Work to be completed:
Give every entry again, exactly.

(Collected data entries)
++++++++
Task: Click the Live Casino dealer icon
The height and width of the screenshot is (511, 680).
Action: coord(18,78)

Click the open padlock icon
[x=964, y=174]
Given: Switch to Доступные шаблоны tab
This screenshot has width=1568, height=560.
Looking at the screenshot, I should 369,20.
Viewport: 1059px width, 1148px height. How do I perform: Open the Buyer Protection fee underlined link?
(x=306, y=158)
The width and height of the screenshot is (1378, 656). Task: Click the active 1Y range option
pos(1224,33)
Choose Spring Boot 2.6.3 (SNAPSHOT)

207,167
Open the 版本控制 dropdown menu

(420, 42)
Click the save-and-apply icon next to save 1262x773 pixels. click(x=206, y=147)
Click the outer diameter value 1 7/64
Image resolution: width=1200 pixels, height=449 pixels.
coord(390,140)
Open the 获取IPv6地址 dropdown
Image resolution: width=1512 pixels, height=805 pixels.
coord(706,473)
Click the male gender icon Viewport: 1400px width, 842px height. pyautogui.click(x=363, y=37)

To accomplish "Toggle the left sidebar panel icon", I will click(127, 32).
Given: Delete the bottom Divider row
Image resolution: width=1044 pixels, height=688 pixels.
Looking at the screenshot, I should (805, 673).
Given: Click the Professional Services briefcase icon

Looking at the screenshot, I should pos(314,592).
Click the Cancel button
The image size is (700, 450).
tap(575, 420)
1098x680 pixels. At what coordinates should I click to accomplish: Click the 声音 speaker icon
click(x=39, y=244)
++++++++
Answer box:
Task: Click the Live Casino dealer icon
The height and width of the screenshot is (511, 680).
Action: coord(18,78)

Click the open padlock icon
[x=964, y=174]
Given: Switch to Доступные шаблоны tab
This screenshot has width=1568, height=560.
Looking at the screenshot, I should 369,20.
Viewport: 1059px width, 1148px height. How do I perform: Open the Buyer Protection fee underlined link?
(x=306, y=158)
The width and height of the screenshot is (1378, 656). Task: Click the active 1Y range option
pos(1224,33)
Choose Spring Boot 2.6.3 (SNAPSHOT)

207,167
Open the 版本控制 dropdown menu

(420, 42)
Click the save-and-apply icon next to save 1262x773 pixels. click(x=206, y=147)
Click the outer diameter value 1 7/64
Image resolution: width=1200 pixels, height=449 pixels.
coord(390,140)
Open the 获取IPv6地址 dropdown
Image resolution: width=1512 pixels, height=805 pixels.
coord(706,473)
Click the male gender icon Viewport: 1400px width, 842px height. pyautogui.click(x=363, y=37)

To accomplish "Toggle the left sidebar panel icon", I will click(127, 32).
Given: Delete the bottom Divider row
Image resolution: width=1044 pixels, height=688 pixels.
Looking at the screenshot, I should (805, 673).
Given: Click the Professional Services briefcase icon

Looking at the screenshot, I should pos(314,592).
Click the Cancel button
The image size is (700, 450).
tap(575, 420)
1098x680 pixels. At what coordinates should I click to accomplish: Click the 声音 speaker icon
click(x=39, y=244)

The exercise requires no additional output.